He met her broader family for the first time who were elated to see him, but there was one major concern: they feared that they might not see her again.

They were both in their early 20s and despite their divergent backgrounds, were head over heals in love. They made a set of promises to each other. They would look after each other, always share everything. Such trysts are normal in a marriage but in a mixed nationality marriage there were more promises to allay the family’s concerns: he promised her that there would always be enough money in the bank so she could visit her family back home.

Chris and Rose Corbin
Newly weds, Sadew village, India c.1964

Newly married, they took a train across India from Calcutta to Bombay, where they sailed on the RMS Caledonian to Liverpool Docks, followed by a train to Brighton where they lived for a few years with Chris’s family who helped her integrate in to British society.

IMG_6030
The Corbin family 1963

Their marriage lasted over half a century, filled with devotion and caring for each other. They were the loves of their lives, and best friends to boot. Chris’s career progressed, he moved on from radios, to mainframe computers and then geographic information at the governmental level. His love of science and curiosity for its unfolding secrets never waned, but she was always the backbone of the relationship providing him with support. As he had promised, they made frequent trips back to India to see Rose’s family.

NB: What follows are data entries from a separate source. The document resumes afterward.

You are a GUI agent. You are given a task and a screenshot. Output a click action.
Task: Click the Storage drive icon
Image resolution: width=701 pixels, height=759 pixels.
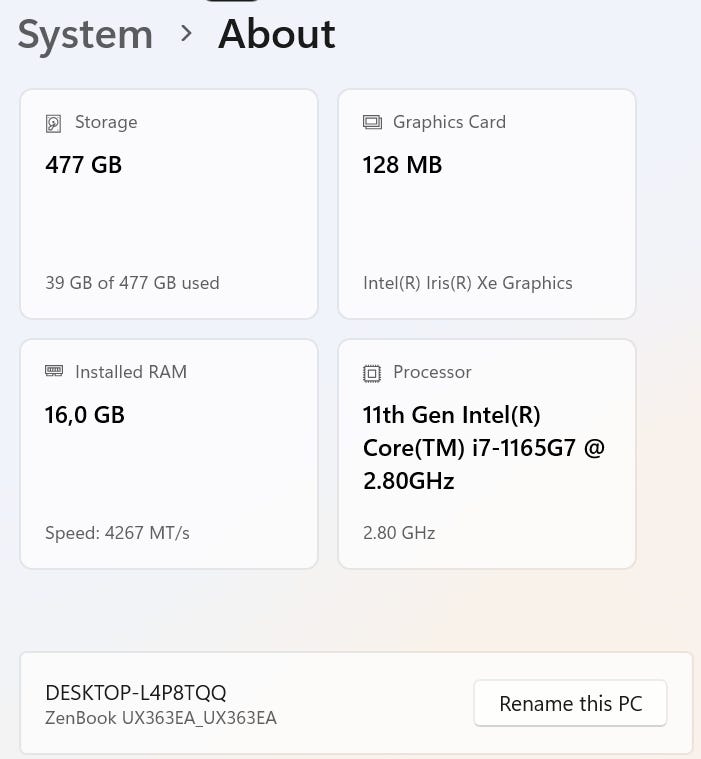tap(54, 123)
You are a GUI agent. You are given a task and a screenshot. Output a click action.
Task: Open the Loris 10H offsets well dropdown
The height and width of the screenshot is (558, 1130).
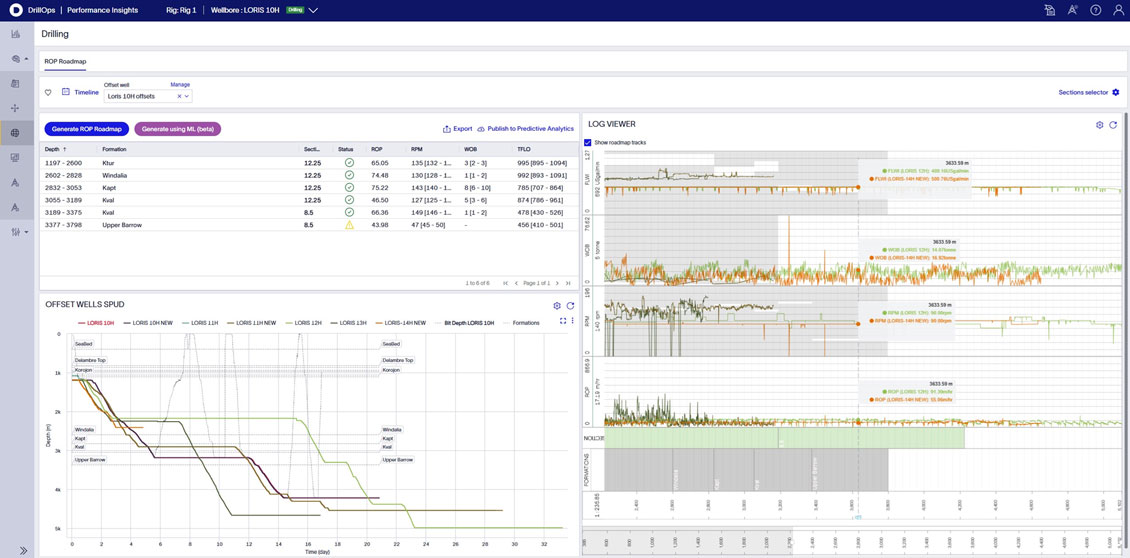pos(187,97)
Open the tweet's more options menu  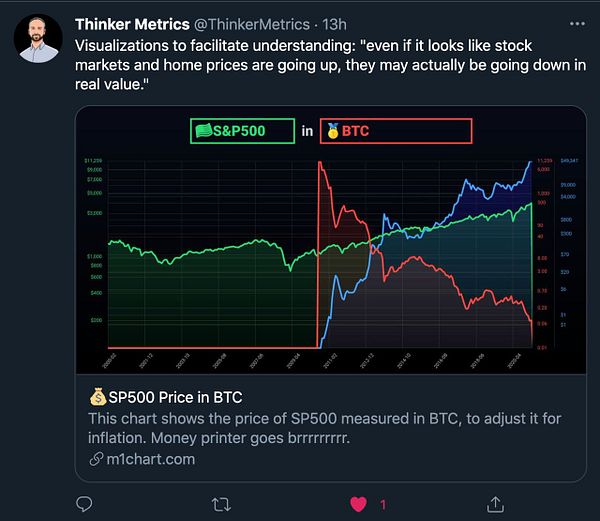click(576, 24)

When Rose was 70 she had a stroke and soon could only walk with a frame. Chris had retired by then and was able to look after her, cooking her meals and tending to her needs.

His cancer came quickly, and throughout his chemo and the pain of an operation he continued to look after her in her frailty. He always talked of maybe going back to see the SS Runic one final time and joked of diving to see if shark meat was still in the fridges. But alas it was not to be. In December 2015, Uncle Chris died after a brave battle with stomach cancer.

I visited Auntie Rose at the care home just outside Brighton for the last time on Boxing Day 2016; her dementia seemed to have brought on a pleasant imagining for she still talked of Chris as if he was still alive and visiting her with plans to take her back to the hills of north east India.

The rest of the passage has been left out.